» **EXERCISE DESCRIPTION**: Copy the lines below exactly. Start at the first and finish with the line containing "Task: Click the pooled".

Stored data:
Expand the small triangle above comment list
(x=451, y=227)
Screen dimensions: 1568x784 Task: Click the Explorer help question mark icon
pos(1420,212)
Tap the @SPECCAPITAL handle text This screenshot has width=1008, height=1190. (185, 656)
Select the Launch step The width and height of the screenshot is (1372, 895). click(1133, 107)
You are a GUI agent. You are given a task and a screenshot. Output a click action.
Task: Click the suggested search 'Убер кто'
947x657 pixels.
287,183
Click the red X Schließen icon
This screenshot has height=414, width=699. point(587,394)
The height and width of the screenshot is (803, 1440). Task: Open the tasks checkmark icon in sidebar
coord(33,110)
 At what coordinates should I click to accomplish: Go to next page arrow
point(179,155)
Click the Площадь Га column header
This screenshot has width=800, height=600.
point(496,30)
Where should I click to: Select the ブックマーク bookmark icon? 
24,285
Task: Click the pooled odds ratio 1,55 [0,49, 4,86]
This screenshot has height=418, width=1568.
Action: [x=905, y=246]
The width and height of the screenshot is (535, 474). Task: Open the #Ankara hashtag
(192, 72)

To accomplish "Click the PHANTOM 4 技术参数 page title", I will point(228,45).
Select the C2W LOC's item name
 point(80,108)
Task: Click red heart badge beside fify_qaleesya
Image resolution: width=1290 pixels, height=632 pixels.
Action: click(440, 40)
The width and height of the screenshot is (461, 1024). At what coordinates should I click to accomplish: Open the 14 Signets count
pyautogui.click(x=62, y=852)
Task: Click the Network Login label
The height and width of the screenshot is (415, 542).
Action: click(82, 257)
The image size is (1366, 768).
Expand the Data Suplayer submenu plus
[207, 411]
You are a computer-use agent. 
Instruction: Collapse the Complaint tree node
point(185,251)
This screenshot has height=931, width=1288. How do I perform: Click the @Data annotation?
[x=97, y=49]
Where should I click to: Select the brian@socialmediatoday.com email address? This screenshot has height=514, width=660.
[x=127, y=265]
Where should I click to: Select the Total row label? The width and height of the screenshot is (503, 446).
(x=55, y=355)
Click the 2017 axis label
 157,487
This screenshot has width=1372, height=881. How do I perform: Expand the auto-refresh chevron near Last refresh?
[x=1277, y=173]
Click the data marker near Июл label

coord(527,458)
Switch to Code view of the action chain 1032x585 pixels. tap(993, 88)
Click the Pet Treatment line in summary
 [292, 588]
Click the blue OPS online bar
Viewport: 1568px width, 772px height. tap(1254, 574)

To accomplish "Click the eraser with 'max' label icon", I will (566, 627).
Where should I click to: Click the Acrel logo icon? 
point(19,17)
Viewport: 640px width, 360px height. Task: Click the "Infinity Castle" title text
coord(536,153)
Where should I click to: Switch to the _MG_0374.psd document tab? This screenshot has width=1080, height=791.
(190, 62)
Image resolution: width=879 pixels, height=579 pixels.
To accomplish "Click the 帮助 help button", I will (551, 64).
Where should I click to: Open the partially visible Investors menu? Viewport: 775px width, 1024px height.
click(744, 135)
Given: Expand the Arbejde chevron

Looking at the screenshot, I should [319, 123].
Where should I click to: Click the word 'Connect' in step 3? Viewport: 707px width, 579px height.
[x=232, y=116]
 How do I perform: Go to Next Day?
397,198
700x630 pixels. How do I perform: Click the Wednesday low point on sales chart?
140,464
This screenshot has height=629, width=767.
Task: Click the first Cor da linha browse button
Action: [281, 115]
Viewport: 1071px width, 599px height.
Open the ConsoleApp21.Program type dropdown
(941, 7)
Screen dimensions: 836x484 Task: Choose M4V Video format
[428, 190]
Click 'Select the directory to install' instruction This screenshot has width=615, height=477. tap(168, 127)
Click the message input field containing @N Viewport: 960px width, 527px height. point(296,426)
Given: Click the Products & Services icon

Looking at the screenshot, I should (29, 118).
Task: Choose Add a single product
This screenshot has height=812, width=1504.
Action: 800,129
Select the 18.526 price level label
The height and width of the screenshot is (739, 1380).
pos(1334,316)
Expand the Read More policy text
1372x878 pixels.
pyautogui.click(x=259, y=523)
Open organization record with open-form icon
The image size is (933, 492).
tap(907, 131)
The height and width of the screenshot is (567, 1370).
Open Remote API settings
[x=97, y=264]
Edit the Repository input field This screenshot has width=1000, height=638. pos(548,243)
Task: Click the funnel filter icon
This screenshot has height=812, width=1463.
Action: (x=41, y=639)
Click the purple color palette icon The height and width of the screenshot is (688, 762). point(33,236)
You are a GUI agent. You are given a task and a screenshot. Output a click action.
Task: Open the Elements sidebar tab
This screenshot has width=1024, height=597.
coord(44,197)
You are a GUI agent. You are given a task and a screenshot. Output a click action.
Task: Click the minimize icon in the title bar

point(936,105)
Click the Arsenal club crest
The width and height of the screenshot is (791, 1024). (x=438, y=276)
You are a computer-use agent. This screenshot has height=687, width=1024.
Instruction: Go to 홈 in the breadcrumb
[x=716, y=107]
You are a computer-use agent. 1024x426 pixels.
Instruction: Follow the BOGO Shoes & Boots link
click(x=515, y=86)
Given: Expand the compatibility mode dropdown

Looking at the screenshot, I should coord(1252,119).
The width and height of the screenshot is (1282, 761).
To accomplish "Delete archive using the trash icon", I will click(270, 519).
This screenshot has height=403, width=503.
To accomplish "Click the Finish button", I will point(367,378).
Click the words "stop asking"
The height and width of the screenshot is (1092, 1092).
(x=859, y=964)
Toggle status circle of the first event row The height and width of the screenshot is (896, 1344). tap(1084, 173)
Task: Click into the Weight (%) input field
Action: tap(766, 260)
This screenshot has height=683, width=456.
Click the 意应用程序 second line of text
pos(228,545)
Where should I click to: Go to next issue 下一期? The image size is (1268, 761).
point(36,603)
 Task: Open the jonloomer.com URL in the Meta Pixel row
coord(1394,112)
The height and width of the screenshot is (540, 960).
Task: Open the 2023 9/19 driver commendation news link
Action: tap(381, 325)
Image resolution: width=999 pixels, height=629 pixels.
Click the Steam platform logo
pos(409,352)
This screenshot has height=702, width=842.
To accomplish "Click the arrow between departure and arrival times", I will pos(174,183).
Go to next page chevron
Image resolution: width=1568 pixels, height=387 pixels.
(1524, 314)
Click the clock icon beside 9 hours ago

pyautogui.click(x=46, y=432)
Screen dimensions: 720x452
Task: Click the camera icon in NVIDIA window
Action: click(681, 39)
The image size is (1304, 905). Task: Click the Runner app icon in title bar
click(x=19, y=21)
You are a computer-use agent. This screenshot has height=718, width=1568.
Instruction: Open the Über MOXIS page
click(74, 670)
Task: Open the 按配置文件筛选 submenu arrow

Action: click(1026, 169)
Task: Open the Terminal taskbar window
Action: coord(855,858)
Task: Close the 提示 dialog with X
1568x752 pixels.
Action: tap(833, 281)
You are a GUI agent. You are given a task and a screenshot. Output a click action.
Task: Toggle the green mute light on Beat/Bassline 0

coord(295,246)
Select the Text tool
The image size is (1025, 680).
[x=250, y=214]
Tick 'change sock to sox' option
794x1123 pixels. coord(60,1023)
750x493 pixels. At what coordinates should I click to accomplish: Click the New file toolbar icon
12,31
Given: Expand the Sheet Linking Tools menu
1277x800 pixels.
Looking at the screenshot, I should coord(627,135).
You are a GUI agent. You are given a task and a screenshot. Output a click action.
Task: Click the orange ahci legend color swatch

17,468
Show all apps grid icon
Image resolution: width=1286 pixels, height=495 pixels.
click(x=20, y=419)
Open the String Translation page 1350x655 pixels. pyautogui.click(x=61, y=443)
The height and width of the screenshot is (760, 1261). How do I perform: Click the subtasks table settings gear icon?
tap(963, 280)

» **EXERCISE ANSWER**:
Expand the small triangle above comment list
(x=451, y=227)
Screen dimensions: 1568x784 Task: Click the Explorer help question mark icon
pos(1420,212)
Tap the @SPECCAPITAL handle text This screenshot has width=1008, height=1190. (185, 656)
Select the Launch step The width and height of the screenshot is (1372, 895). click(1133, 107)
You are a GUI agent. You are given a task and a screenshot. Output a click action.
Task: Click the suggested search 'Убер кто'
947x657 pixels.
287,183
Click the red X Schließen icon
This screenshot has height=414, width=699. point(587,394)
The height and width of the screenshot is (803, 1440). Task: Open the tasks checkmark icon in sidebar
coord(33,110)
 At what coordinates should I click to accomplish: Go to next page arrow
point(179,155)
Click the Площадь Га column header
This screenshot has width=800, height=600.
point(496,30)
Where should I click to: Select the ブックマーク bookmark icon? 
24,285
Task: Click the pooled odds ratio 1,55 [0,49, 4,86]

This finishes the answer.